I was thinking something along the lines of list.capacity = num to allow us to set the size of a user list's reserve capacity. (as well as read it). The idea mainly being to pre-load list capacity if we know a list will be large, as well as let us remove the reserve if we know the list will not receive anymore items.
If capacity is set to a number lower than len, it could either set it to len, throw a runtime, set len to it, or swallow the moon out of the sky, dev's choice, just be sure to document it.
additional reading: https://docs.microsoft.com/en-us/dotnet/api/ system.collections.generic.list-1.capacity?view=netcore-3.1
Bonus/alt ideas:
list.Compact(), resizes the underlying array to capacity. (for when you know it won't need to hold any more items)
list.auto_size = ENUM(AUTO | NO_SHRINK | NO_RESERVE). (manually setting capacity higher should automatically set NO_SHRINK, NO_RESERVE would only ever raise by 1, and auto shrink every time an item is removed.)
Making byond smarter about capacity: (byond may or may not be doing any or all of these, i wouldn't know)
Exact size compile time lists generated in init[].
Exact size all lists defined with list(...) until they get their first addition.
Exact size to the first usage of .len in any given tick, no reserve (but keep the normal reserve on later uses in the same world tick.) (this is not likely to be worth the memory needed to track the last usage of .len on the list)
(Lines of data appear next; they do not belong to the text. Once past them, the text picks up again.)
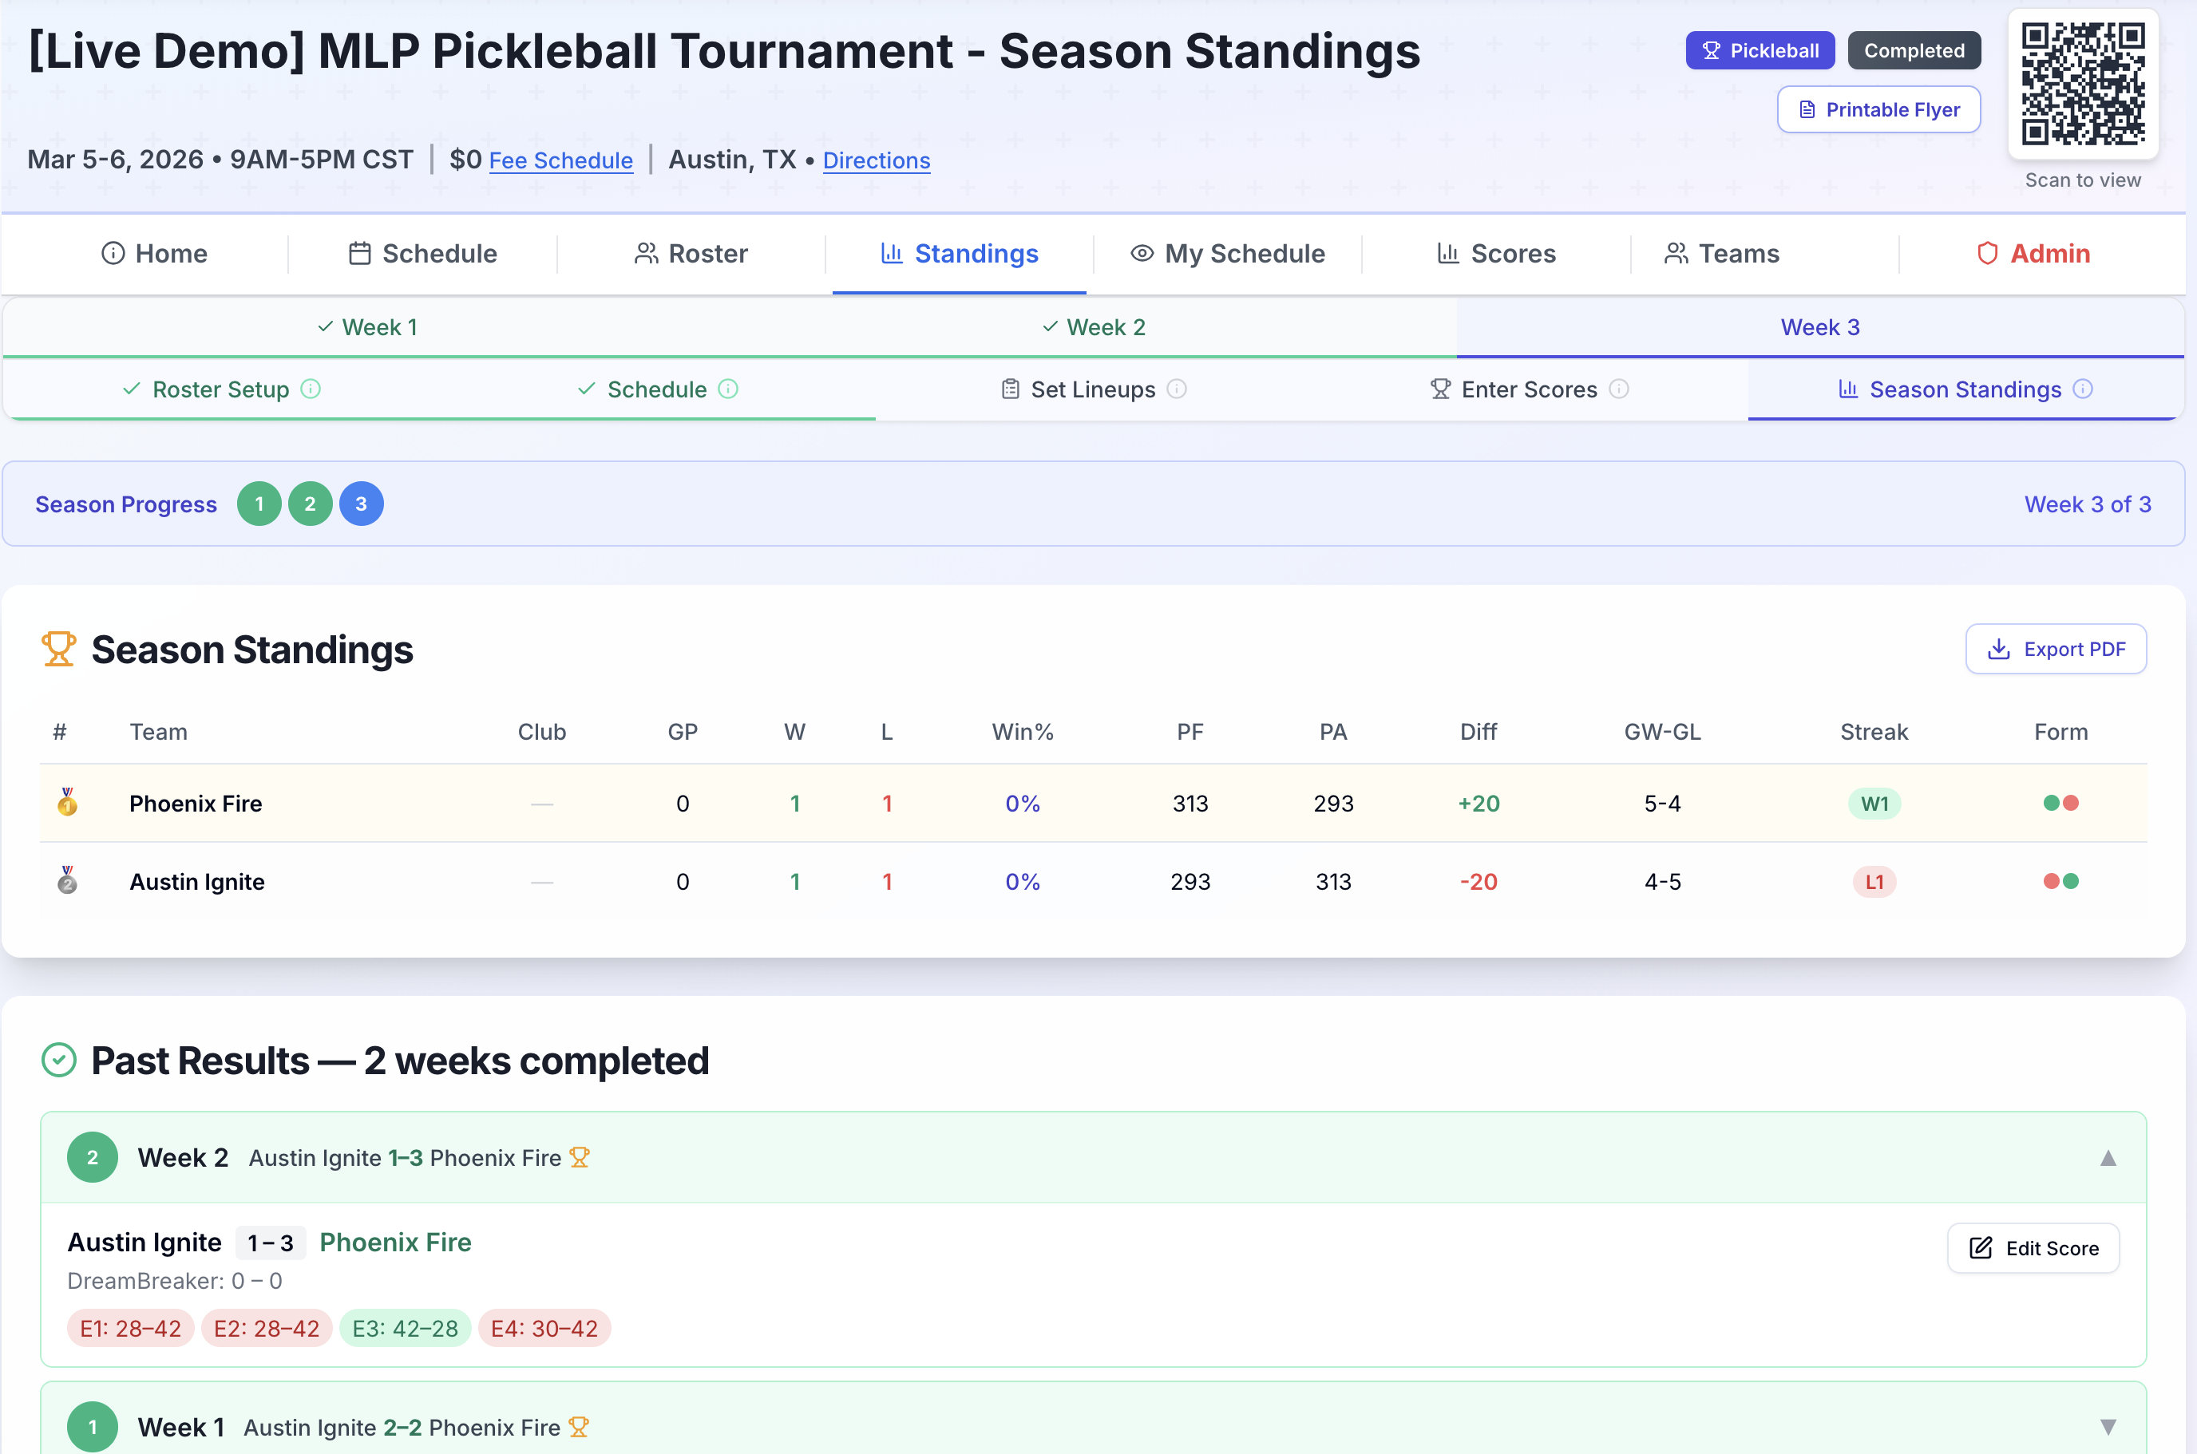
Task: Click the info icon beside Season Standings
Action: coord(2083,389)
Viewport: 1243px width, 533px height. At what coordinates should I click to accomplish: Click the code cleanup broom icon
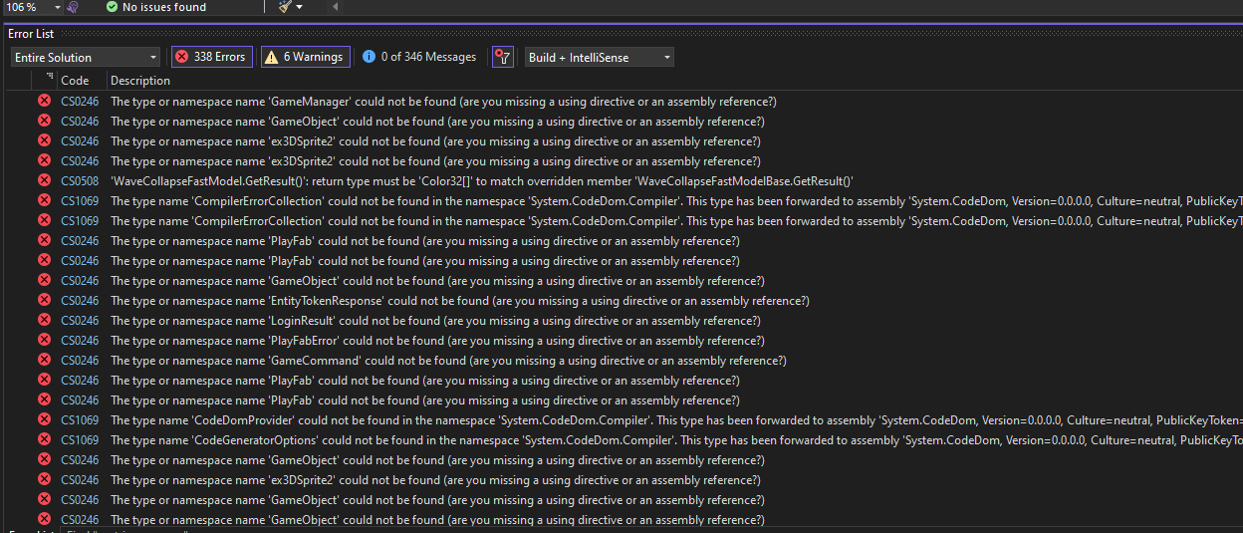285,7
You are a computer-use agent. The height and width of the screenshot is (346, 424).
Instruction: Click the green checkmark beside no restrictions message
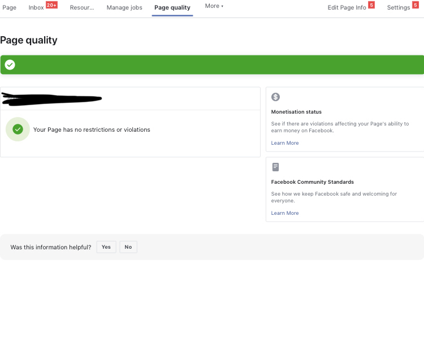[x=18, y=129]
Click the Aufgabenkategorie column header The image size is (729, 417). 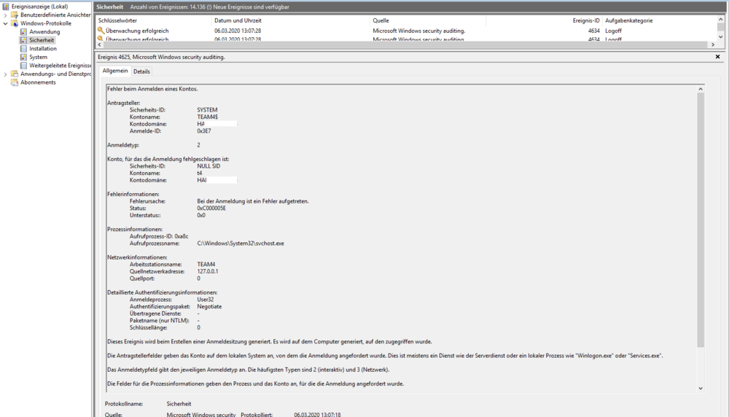coord(628,20)

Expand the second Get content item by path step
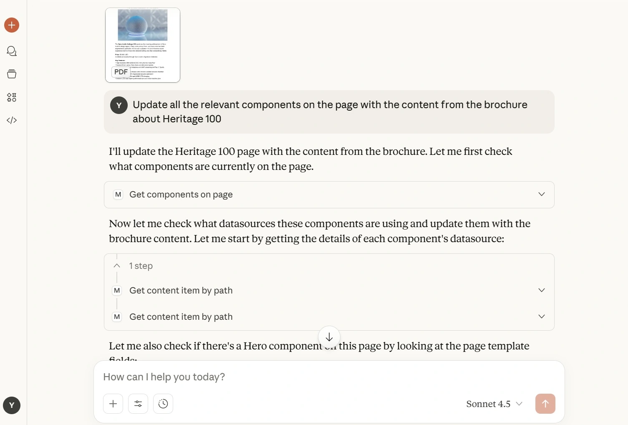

Deallocate the entire array on .Cut() or len = 0 so the list has the same usage as a freshly created empty list.
Misc info:
A newly created empty list uses 24 bytes of memory, a list with zero items but used to have 1 item, uses 104 bytes. I was able to get this up to around ~300 bytes per empty list by adding just enough items in to it to get byond to upsize it, but not enough to get byond to shrink its capacity.
ID:2621745
Oct 2 2020, 5:16 pm (Edited on Oct 2 2020, 6:35 pm)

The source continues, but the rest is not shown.